━━ SUPPLIED TEXT ━━
I don't think kids should be kept away from sad or traumatic films, not deliberately and repeatedly exposed perhaps, but not kept away. A lot of parents don't think that way though

It doesn't have any basis in actual logic. It's all about what makes retarded parents who want the television to babysit their kids for them uncomfortable.

youtube.com/watch?v=xltO0Xcdm1s
Apparently it's OK to show nipples if they're in a picture, but not actual topless women.

People who can't enjoy something without the message being easily digestible or people who just hate something because it changed and assume the original was better?

The original idea was bad, it had the same concept as the final but it botched the delivery. It centered around Nick and what a shitty deal he and the predators had, it gave you a lot of reasons to hate the city.
But none to want to see it saved.
And that is where the plot broke down, you were watching Nick try to accomplish a goal you had no investment in, no reason to care. It was boring after the initial set up (which is all you've seen on the original story boards) the test audiences were right that the movie was tough to watch because they just weren't interested in what was happening.

Because certain parents underestimate/condescend to their children constantly, and are very vocal about making sure everyone accommodates them.
━━━
━━ THE DATA ━━
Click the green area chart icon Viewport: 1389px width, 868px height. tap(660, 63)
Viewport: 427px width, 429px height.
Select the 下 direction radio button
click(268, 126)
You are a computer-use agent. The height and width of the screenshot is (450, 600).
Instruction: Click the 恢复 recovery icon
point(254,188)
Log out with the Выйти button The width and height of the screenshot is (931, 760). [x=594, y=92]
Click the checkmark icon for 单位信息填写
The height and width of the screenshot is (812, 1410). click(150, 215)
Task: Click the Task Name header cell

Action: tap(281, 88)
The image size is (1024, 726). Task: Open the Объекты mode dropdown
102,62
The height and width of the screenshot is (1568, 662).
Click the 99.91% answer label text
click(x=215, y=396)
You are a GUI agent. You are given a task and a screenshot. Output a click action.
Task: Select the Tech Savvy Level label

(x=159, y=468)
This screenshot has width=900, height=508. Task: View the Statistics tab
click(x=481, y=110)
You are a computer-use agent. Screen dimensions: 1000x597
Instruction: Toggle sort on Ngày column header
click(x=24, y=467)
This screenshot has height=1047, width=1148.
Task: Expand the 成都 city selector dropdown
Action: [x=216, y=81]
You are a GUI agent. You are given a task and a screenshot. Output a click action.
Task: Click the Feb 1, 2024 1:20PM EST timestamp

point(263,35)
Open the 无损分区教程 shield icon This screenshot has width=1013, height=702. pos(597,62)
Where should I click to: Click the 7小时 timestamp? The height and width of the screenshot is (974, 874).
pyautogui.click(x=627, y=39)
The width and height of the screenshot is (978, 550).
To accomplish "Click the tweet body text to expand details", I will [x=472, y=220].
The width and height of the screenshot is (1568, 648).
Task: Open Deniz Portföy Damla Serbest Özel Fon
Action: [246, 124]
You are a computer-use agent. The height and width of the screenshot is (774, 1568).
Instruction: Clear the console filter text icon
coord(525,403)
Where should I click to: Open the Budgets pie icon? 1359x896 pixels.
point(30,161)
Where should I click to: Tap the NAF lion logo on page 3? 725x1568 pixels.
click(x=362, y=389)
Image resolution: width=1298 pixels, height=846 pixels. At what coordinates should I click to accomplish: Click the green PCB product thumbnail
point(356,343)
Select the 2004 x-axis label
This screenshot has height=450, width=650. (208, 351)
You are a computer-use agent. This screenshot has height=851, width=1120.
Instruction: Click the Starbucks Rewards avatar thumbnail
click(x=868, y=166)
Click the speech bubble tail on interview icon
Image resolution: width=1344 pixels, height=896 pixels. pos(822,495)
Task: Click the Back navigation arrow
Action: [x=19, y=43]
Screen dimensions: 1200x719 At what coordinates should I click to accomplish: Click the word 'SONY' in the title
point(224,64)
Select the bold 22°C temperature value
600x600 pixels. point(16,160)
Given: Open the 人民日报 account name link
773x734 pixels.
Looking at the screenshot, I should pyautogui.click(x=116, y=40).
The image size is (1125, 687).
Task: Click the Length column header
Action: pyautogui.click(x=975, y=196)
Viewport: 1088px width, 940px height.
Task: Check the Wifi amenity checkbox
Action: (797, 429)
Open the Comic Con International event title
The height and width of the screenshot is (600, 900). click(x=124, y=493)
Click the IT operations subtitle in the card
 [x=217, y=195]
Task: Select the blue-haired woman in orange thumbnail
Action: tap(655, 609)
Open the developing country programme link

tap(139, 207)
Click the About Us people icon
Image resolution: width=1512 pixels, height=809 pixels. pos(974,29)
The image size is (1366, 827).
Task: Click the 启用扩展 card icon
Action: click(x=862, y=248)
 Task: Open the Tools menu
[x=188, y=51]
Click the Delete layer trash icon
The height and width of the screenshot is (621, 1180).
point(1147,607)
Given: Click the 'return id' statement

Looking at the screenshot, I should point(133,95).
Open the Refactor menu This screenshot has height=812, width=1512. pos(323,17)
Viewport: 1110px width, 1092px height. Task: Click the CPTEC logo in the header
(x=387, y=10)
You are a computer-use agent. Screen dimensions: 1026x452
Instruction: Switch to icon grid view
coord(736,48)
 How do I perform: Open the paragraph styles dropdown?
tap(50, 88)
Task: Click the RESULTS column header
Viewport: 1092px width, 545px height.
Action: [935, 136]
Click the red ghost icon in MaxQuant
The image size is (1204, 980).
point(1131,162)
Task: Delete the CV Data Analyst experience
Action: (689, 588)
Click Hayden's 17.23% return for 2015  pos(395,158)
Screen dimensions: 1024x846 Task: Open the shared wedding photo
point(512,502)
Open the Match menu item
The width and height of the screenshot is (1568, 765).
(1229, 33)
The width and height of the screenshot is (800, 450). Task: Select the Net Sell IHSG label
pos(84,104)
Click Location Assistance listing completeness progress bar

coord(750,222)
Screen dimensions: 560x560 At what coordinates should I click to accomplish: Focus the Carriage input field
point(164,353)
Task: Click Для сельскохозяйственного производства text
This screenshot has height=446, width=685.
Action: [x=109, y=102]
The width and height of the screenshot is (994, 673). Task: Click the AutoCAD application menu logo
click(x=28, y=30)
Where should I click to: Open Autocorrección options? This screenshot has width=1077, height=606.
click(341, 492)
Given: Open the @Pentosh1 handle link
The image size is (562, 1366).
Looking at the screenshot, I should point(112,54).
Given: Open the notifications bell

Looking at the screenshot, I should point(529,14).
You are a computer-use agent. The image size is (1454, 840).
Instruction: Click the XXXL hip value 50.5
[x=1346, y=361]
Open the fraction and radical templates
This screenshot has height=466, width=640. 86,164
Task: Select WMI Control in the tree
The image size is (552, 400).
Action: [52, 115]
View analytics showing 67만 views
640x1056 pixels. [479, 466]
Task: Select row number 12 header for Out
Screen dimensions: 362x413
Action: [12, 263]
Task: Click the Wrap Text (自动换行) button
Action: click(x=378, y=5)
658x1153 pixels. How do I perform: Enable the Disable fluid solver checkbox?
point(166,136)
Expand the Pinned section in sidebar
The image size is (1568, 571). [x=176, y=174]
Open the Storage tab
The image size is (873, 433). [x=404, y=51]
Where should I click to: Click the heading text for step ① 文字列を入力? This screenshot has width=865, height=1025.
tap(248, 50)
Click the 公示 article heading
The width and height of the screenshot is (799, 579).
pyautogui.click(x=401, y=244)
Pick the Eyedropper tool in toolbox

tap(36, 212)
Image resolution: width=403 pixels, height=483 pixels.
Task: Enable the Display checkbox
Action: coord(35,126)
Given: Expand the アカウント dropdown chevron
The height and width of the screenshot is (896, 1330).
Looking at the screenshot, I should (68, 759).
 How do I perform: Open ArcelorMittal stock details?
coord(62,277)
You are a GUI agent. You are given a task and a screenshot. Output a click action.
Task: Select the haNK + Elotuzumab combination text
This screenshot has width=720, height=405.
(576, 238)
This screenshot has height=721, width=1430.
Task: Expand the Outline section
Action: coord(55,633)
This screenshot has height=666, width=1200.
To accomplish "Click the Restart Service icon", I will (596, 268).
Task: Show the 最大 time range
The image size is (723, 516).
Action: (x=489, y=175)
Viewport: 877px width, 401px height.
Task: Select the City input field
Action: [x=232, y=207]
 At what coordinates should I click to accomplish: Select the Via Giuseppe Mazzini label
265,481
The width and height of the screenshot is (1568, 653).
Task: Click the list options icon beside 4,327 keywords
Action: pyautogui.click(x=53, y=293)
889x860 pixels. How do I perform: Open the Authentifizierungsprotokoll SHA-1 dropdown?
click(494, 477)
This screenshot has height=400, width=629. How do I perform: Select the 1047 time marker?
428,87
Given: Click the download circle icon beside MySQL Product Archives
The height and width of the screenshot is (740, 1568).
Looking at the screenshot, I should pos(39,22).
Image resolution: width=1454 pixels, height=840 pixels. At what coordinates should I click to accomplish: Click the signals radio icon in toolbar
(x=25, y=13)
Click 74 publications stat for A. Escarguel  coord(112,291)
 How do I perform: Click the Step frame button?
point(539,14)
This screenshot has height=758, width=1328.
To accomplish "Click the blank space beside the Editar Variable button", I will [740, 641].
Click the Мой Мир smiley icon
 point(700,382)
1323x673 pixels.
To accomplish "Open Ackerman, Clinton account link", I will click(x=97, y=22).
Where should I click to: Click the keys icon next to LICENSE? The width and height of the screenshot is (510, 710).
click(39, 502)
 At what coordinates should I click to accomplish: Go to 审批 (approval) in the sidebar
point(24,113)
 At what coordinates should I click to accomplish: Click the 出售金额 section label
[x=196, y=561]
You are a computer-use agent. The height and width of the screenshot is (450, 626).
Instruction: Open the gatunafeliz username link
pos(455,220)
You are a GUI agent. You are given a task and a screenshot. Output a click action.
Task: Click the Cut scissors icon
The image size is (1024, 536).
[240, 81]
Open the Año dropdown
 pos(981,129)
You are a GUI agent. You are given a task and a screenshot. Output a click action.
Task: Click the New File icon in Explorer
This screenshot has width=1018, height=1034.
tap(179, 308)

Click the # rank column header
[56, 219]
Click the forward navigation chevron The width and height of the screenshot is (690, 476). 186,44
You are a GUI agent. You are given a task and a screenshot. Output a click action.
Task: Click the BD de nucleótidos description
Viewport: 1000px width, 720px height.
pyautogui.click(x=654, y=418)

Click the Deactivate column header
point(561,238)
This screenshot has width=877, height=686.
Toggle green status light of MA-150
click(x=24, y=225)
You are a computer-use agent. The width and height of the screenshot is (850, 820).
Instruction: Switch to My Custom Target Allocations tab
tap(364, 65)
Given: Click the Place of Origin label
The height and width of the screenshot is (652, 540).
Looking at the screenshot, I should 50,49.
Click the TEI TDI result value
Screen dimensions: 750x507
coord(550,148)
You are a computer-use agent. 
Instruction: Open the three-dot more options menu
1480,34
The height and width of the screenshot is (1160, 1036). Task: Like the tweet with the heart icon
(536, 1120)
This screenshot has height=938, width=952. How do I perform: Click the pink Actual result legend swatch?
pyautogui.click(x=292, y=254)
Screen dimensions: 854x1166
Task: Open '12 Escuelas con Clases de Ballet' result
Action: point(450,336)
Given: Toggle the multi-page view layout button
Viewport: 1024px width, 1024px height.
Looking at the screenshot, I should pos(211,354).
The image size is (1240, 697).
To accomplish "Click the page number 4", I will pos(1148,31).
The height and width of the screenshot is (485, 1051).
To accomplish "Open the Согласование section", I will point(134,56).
━━━
#### WHAT YOU NEED TO DO:
[A] Duplicate the portion of the comments on children and films that begins at the words "The original idea" and stops after "everyone accommodates them.".
[B] Resume the comments on children and films by continuing from their last sentence.

#### ANSWERS PROVIDED:
[A]
The original idea was bad, it had the same concept as the final but it botched the delivery. It centered around Nick and what a shitty deal he and the predators had, it gave you a lot of reasons to hate the city.
But none to want to see it saved.
And that is where the plot broke down, you were watching Nick try to accomplish a goal you had no investment in, no reason to care. It was boring after the initial set up (which is all you've seen on the original story boards) the test audiences were right that the movie was tough to watch because they just weren't interested in what was happening.

Because certain parents underestimate/condescend to their children constantly, and are very vocal about making sure everyone accommodates them.

[B]
Just read Blacksad
>Cartoons are made for children
Archer, Venture Brothers, ect.

Furthermore many cartoons are made with adults in mind since parents often watch with their children. Thus listed as "family" entertainment and not "children's."

But the fundamental mistake you're making is assuming a medium is tied to a demographic.

Contrarians, edgelords and.. fangirls. user.

the previous movie was thinly veiled leftist propaganda, you realized that when you see all the deleted scenes, concept art and people behind it. (Hi Jossie!)

Shame about that colorful themepark they designed and had o remove from movie, but that's the price for not thinking *enough* on tackling such difficult subject.

I love the movie,not the story behind it but then it was clear why it was treated so reluctantly by Disney. It could cost them alot (not money, reputation).

IMO it's much better than their last three movies, which were nothing but money milking machines.

Christ, a child gets traumatized if he gets beaten up by bullies every day or if they nearly die in an accident, not by a fucking cartoon.

What did i do?
What did i do?

because people have pussified their kids. 100 years ago 5 year olds would be helping on the farm seeing and even helping butcher animals

>100 years ago everyone worked on a farm
>Kids these days are so much worse than my generation

Grandpa's off his meds again

t. 19 year old from the suburbs who watches Chinese cartoons and needs to take five types of meds a day

It's hard to surpass the immature idiocy of the post you responded to, but you succeeded. Well done!

>pic related, that's how I'm spending my day now.

>100 years
My dad did those things as a kid.
I've also watched my grandfather kill a pig.
Kifs probably shouldn't watch that stuff

It would have been depressing as shit though. Look at how well The good dinosaur did with its depressing mature themes

have you been in the threads around fith april?

desuarchive.org/co/thread/81452947/#81459772

half of us wanted "an hero" after the reveal.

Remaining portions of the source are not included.